阅读原文
:::

以 Daemonset 方式部署 kube-proxy

kube-proxy 可以用二进制部署,也可以用 kubelet 的静态 Pod 部署,但最简单使用 DaemonSet 部署。直接使用 ServiceAccount 的 token 认证,不需要签发证书,也就不用担心证书过期问题。

先在终端设置下面的变量:

APISERVER="https://10.200.16.79:6443"
CLUSTER_CIDR="10.10.0.0/16"
  • APISERVER 替换为 apiserver 对外暴露的访问地址。有同学想问为什么不直接用集群内的访问地址(kubernetes.default 或对应的 CLUSTER IP),这是一个鸡生蛋还是蛋生鸡的问题,CLSUTER IP 本身就是由 kube-proxy 来生成 iptables 或 ipvs 规则转发 Service 对应 Endpoint 的 Pod IP,kube-proxy 刚启动还没有生成这些转发规则,生成规则的前提是 kube-proxy 需要访问 apiserver 获取 Service 与 Endpoint,而由于还没有转发规则,kube-proxy 访问 apiserver 的 CLUSTER IP 的请求无法被转发到 apiserver。

  • CLUSTER_CIDR 替换为集群 Pod IP 的 CIDR 范围,这个在部署 kube-controller-manager 时也设置过

为 kube-proxy 创建 RBAC 权限和配置文件:

cat <<EOF | kubectl apply -f -
apiVersion: v1
kind: ServiceAccount
metadata:
name: kube-proxy
namespace: kube-system
---
apiVersion: rbac.authorization.k8s.io/v1
kind: ClusterRoleBinding
metadata:
name: system:kube-proxy
roleRef:
apiGroup: rbac.authorization.k8s.io
kind: ClusterRole
name: system:node-proxier
subjects:
- kind: ServiceAccount
name: kube-proxy
namespace: kube-system
---
kind: ConfigMap
apiVersion: v1
metadata:
name: kube-proxy
namespace: kube-system
labels:
app: kube-proxy
data:
kubeconfig.conf: |-
apiVersion: v1
kind: Config
clusters:
- cluster:
certificate-authority: /var/run/secrets/kubernetes.io/serviceaccount/ca.crt
server: ${APISERVER}
name: default
contexts:
- context:
cluster: default
namespace: default
user: default
name: default
current-context: default
users:
- name: default
user:
tokenFile: /var/run/secrets/kubernetes.io/serviceaccount/token
config.conf: |-
apiVersion: kubeproxy.config.k8s.io/v1alpha1
kind: KubeProxyConfiguration
bindAddress: 0.0.0.0
clientConnection:
acceptContentTypes: ""

:::

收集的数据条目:
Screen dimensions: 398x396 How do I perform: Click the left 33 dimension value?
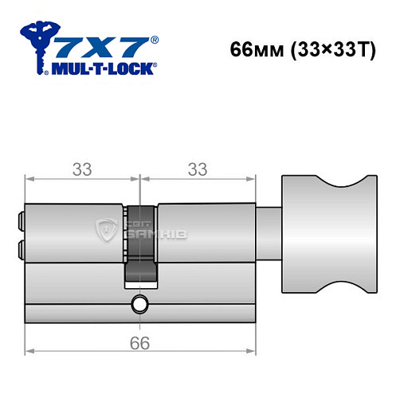point(82,170)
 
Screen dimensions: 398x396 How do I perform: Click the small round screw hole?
point(140,302)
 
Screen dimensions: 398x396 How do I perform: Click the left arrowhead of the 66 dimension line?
point(29,351)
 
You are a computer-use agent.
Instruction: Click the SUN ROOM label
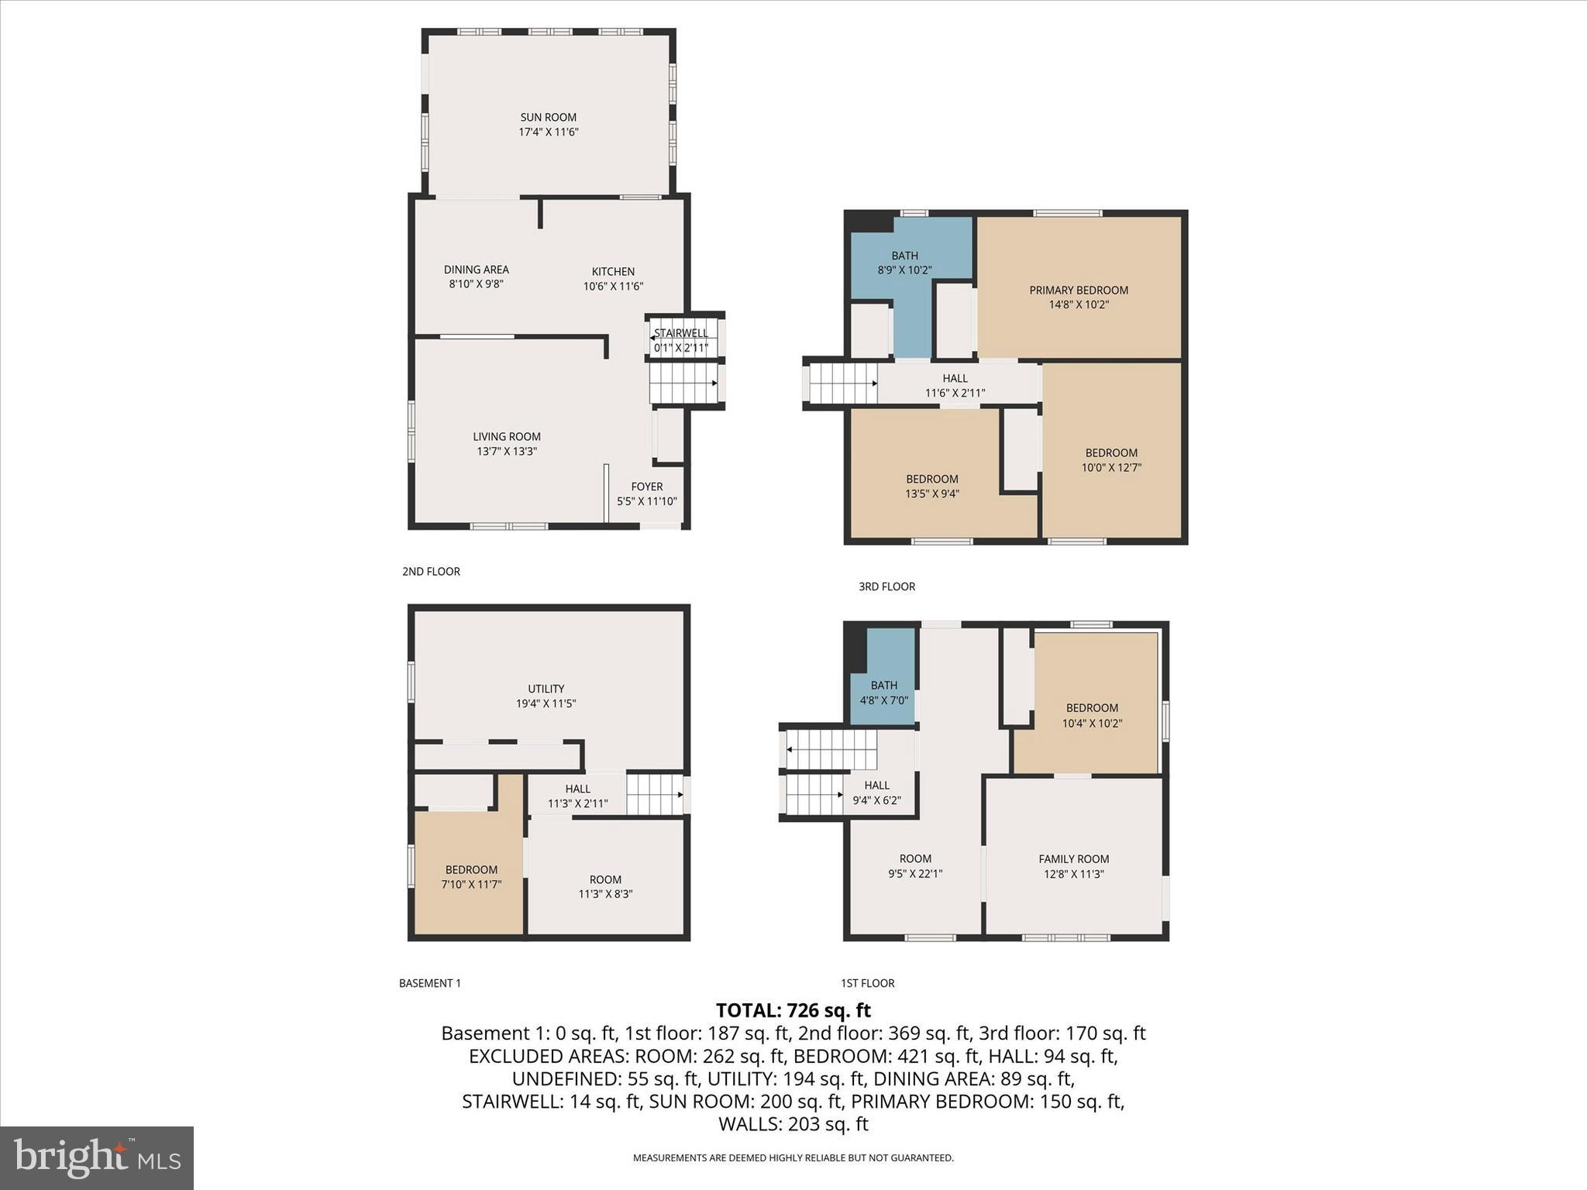point(548,118)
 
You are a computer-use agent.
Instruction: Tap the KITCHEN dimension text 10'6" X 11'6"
point(613,286)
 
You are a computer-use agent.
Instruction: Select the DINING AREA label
point(476,270)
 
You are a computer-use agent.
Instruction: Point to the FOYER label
point(646,487)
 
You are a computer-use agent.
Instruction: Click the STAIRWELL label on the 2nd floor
point(680,333)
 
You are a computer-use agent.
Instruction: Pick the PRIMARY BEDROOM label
point(1078,291)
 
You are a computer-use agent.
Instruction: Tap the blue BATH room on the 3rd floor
point(904,263)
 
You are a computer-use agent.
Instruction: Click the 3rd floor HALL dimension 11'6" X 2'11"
point(955,393)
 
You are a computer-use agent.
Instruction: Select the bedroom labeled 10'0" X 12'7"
point(1110,460)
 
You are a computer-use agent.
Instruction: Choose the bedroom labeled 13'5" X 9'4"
point(932,487)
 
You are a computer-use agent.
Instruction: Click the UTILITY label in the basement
point(546,689)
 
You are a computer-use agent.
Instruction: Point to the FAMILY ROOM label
point(1073,858)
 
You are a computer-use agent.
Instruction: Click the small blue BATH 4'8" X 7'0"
point(883,692)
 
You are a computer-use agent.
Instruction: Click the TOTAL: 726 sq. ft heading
point(793,1010)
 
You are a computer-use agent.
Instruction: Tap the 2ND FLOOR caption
point(431,572)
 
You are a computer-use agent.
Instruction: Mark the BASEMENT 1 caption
point(429,983)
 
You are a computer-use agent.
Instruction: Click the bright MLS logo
point(97,1157)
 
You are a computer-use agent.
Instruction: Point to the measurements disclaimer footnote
point(793,1158)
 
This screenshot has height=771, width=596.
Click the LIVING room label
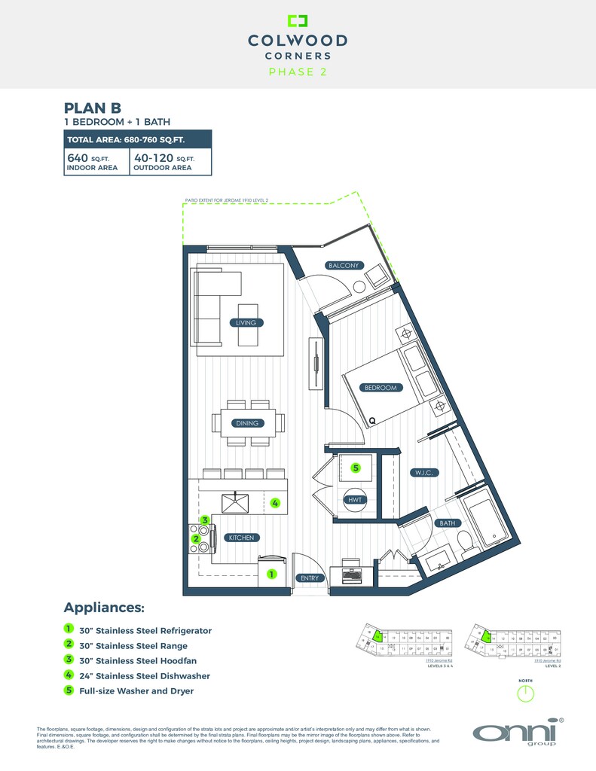[246, 323]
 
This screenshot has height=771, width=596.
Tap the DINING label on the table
[247, 423]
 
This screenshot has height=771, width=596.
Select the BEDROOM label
[380, 388]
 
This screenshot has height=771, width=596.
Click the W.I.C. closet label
[425, 473]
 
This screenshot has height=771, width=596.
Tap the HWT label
[354, 500]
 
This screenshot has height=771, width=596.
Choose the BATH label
[447, 523]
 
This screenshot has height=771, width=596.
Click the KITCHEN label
[244, 538]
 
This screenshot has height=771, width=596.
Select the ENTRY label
[310, 578]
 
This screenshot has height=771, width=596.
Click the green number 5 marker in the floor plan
[356, 468]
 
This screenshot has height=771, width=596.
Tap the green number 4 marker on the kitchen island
[276, 503]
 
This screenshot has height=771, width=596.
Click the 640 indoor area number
[78, 158]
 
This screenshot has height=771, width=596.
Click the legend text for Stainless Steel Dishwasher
[145, 676]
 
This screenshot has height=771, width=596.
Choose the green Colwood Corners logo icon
[298, 20]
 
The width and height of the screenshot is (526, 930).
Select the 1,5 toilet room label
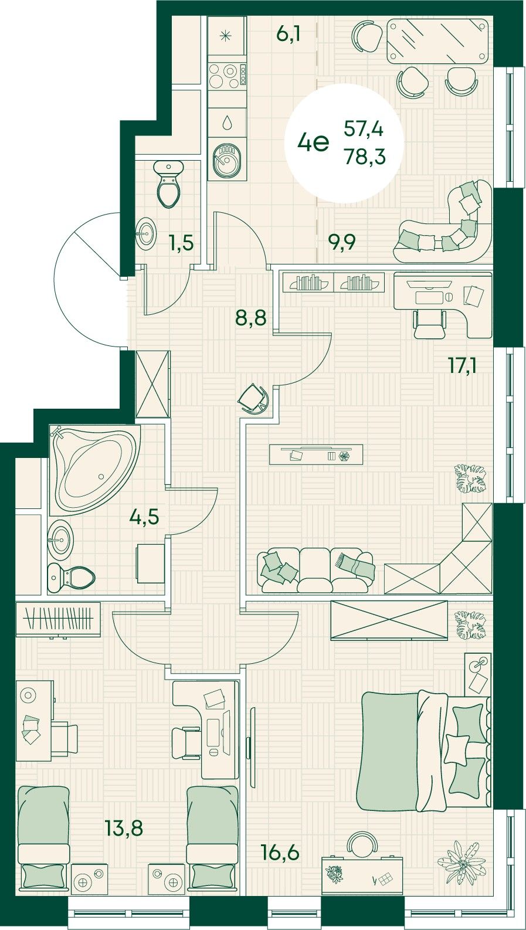[182, 243]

:::

练习 1
上面的 kube-proxy 部署说明里，那条 kubectl apply 命令用 --- 分开创建了几个资源对象？按出现顺序写出每个对象的 kind 和 name。
练习 2
接着上面的 kube-proxy 部署说明往下写，从最后一行之后继续。

参考答案 1
ServiceAccount：kube-proxy
ClusterRoleBinding：system:kube-proxy
ConfigMap：kube-proxy

参考答案 2
burst: 10
contentType: application/vnd.kubernetes.protobuf
kubeconfig: /var/lib/kube-proxy/kubeconfig.conf
qps: 5
# 集群中 Pod IP 的 CIDR 范围
clusterCIDR: ${CLUSTER_CIDR}
configSyncPeriod: 15m0s
conntrack:
# 每个核心最大能跟踪的NAT连接数,默认32768
maxPerCore: 32768
min: 131072
tcpCloseWaitTimeout: 1h0m0s
tcpEstablishedTimeout: 24h0m0s
enableProfiling: false
healthzBindAddress: 0.0.0.0:10256
iptables:
# SNAT 所有 Service 的 CLUSTER IP
masqueradeAll: false
masqueradeBit: 14
minSyncPeriod: 0s
syncPeriod: 30s
ipvs:
minSyncPeriod: 0s
# ipvs 调度类型,默认是 rr,支持的所有类型:
# rr: round-robin
# lc: least connection
# dh: destination hashing
# sh: source hashing
# sed: shortest expected delay
# nq: never queue
scheduler: rr
syncPeriod: 30s
metricsBindAddress: 0.0.0.0:10249
# 使用 ipvs 模式转发 service
mode: ipvs
# 设置 kube-proxy 进程的 oom-score-adj 值,范围 [-1000,1000]
# 值越低越不容易被杀死,这里设置为 —999 防止发生系统OOM时将 kube-proxy 杀死
oomScoreAdj: -999
EOF

在终端设置下面的变量:

ARCH="amd64"
VERSION="v1.16.1"
  • VERSION 是 K8S 版本

  • ARCH 是节点的 cpu 架构,大多数用的 amd64,即 x86_64。其它常见的还有: arm64, arm, ppc64le, s390x,如果你的集群有不同 cpu 架构的节点,可以分别指定 ARCH 部署多个 daemonset (每个节点不会有多个 kube-proxy,nodeSelector 会根据 cpu 架构来选中节点)

使用 hostNetwork 以 Daemonset 方式部署 kube-proxy 到每个节点:

cat <<EOF | kubectl apply -f -
apiVersion: apps/v1
kind: DaemonSet
metadata:
labels:
k8s-app: kube-proxy-ds-${ARCH}
name: kube-proxy-ds-${ARCH}
namespace: kube-system
spec:
selector:
matchLabels:
k8s-app: kube-proxy-ds-${ARCH}
updateStrategy:
type: RollingUpdate
template:
metadata:
labels:
k8s-app: kube-proxy-ds-${ARCH}
spec:
priorityClassName: system-node-critical
containers:
- name: kube-proxy
image: k8s.gcr.io/kube-proxy-${ARCH}:${VERSION}
imagePullPolicy: IfNotPresent
command:
- /usr/local/bin/kube-proxy
- --config=/var/lib/kube-proxy/config.conf
- --hostname-override=\$(NODE_NAME)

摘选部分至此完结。